Definizione. Figura retorica (dal greco anapherein, ripetere) che consiste nella ripetizione di una o più parole all’inizio di versi o enunciati successivi, con un’evidenziazione e rimarcatura dell’elemento ripetuto. Appartiene al genere della “ripetizione” (o “iterazione”). Schema tipico nei testi sacri, in particolare nei Salmi.
Nel canto V dell’Inferno (vv. 100-106):
Amor, ch’al cor gentil ratto s’apprende …
Amor, ch’a nullo amato amar perdona…
Amor condusse noi ad una morte.
L’anafora della parola amor dichiara e insiste sul concetto fondamentale che ispira tutto l’episodio, e che ne determina l’atmosfera e il turbamento morale.
È la figura più frequente ed evidente tra le varie forme di “ripetizione” usate da Dante, elemento essenziale del ritmo narrativo di tutto il poema.
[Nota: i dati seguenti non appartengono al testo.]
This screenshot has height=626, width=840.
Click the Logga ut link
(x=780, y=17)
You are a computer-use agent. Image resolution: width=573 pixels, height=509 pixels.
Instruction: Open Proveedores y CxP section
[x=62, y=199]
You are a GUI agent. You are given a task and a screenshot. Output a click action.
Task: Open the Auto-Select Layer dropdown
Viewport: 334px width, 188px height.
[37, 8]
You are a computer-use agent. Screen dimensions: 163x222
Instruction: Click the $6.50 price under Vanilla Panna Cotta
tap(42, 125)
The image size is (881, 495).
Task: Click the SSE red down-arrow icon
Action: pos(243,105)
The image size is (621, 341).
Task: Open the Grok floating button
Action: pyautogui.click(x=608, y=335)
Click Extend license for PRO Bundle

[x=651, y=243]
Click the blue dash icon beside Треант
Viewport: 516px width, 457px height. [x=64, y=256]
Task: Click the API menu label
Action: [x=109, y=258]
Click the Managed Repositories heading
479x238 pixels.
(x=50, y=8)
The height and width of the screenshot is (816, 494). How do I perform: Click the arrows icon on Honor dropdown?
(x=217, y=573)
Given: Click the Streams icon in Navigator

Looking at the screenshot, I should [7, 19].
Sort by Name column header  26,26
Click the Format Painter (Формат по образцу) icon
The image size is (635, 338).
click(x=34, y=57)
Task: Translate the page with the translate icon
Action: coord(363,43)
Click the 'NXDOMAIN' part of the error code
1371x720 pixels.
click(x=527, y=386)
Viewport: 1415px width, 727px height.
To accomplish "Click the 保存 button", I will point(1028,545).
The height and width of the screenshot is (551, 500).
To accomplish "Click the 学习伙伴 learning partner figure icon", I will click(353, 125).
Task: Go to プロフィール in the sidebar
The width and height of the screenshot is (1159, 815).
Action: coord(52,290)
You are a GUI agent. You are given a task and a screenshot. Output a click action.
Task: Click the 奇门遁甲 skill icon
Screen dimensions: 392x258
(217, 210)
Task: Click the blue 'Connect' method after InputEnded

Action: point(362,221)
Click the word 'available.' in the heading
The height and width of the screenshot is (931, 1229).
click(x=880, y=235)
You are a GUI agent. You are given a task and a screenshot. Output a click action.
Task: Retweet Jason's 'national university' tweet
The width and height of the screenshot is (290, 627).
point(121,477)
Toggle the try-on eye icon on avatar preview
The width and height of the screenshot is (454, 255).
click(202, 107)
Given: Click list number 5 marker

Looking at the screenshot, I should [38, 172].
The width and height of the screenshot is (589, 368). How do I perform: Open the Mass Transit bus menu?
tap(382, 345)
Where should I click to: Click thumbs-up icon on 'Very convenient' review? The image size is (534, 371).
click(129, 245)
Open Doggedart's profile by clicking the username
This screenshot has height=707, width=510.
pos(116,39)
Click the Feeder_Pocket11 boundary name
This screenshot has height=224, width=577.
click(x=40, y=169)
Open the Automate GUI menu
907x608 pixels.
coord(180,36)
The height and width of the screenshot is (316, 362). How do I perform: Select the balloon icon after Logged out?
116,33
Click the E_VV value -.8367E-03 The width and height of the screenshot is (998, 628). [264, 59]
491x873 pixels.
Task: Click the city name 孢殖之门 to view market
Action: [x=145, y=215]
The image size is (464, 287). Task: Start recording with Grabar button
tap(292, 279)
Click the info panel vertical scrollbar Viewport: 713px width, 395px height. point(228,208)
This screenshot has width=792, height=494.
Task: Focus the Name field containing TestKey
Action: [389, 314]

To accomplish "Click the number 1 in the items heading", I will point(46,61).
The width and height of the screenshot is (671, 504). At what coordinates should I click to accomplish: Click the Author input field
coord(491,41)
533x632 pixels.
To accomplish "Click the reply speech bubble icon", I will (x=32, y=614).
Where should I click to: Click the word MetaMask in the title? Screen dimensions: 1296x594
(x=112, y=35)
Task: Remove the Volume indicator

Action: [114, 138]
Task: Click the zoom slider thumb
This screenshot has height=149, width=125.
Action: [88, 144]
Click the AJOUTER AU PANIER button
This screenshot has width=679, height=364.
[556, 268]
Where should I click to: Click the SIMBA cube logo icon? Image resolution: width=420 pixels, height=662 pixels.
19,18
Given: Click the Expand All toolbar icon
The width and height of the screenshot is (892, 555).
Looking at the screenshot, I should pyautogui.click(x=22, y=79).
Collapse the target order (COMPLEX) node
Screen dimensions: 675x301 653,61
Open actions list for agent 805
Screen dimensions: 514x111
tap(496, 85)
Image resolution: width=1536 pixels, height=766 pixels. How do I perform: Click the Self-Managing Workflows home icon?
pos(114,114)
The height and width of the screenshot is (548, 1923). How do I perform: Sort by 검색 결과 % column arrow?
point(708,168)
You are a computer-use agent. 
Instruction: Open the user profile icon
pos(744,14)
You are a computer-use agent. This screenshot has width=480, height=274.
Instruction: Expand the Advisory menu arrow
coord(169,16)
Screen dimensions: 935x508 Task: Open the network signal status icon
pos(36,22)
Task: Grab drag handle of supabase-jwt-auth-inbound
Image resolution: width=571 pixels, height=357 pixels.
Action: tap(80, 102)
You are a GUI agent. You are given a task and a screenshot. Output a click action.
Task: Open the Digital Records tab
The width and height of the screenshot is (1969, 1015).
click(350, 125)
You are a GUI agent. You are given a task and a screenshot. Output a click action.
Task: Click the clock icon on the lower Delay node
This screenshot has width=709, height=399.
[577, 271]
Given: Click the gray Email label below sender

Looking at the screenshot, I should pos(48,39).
Nella Commedia, l’anafora svolge due funzioni prevalenti:
- distinguere e legare le varie parti in cui si articola un discorso;
- evidenziare razionalmente ed emotivamente una specifica immagine o concetto.
La prima importante anafora del poema è quella che si trova all’inizio del canto III, nell’iscrizione sulla porta dell’Inferno:
Per me si va nella città dolente,
per me si va nell’etterno dolore,
per me si va tra la perduta gente.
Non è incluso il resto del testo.